青を神聖視するユオ族では、ローガは不吉を呼ぶ忌み子とされる。
デネブさんの父は族長ではなく、風習にこだわる人でもなかった。産婆をしたのも父方の祖母で、家族は皆、差別を嫌う心優しい穏やかな人たちだったという。
「当時の族長セイオは風習にとにかくこだわる男で、選民思想というのでしょうか。『青くなければユオではない』と毛色に青みがない同族を蔑み、虐げる奴でした。それが分かっていたから、ローガは家族に隠されていたのです」
だが、それから六年後の冬、アープが生まれたときに悲劇は起きた。
「話は、生まれたばかりのアープをセイオが殺そうとしたところから始まります。おそらく、部族で最も青く美しい毛色を持った者が現れたことが許せなかったのでしょう。あるいは、焦りか。自身の地位を守る為にやったのだと思います」
「何だよそれ! クズじゃないか!」
「最低最悪なクソ野郎だな!」
「まったくだ! 万死に値する!」
話に聞き入っていた俺たちはセイオに対して痛烈な批判を行った。スタジアムでスポーツ観戦しているときに、応援しているチームの選手がラフプレーを食らったときのような雰囲気に、アープもデネブさんも少し呆気に取られたようだ。

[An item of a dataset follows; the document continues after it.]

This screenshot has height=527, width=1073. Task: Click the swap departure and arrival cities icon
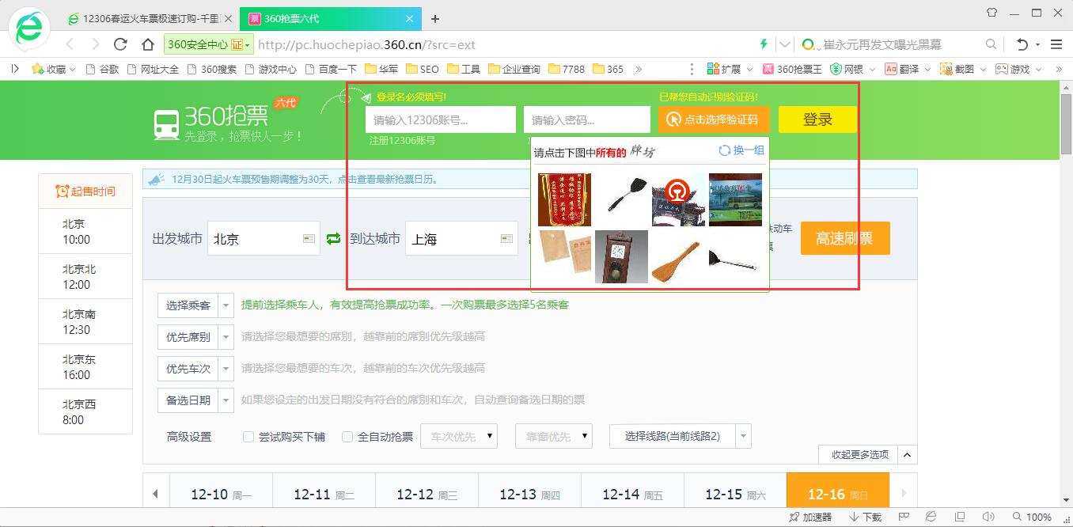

「デネブさん、固まってないで早く続きをお願いします!」
「あ、はい。セイオは、秘密裏にアープを殺そうとしていた為に、俺たち家族を外におびき出しました。そして凶行に及ぼうとしたのですが」
俺は「分かった!」と膝を叩いてデネブさんを指差す。
「ローガがセイオを殺した!」
「いえ、そうではなく」
デネブさんが否定した直後、フィルが「はい!」と勢いよく挙手する。
「異変に気づいてお父さんが家に飛び込んだ!」
「いえ、違います」
今度はサクちゃんが自信なさげに小さく挙手する。
「ローガがアープを抱えて外に出た?」
「あ、惜しいです」
クイズ大会か! と、俺が心でツッコむくらいには場が熱くなったのだが、デネブさんは普段から惚けたアープを相手にしている為か、俺たちの馬鹿な行動にも大した反応は見せず、すんなりと話に戻った。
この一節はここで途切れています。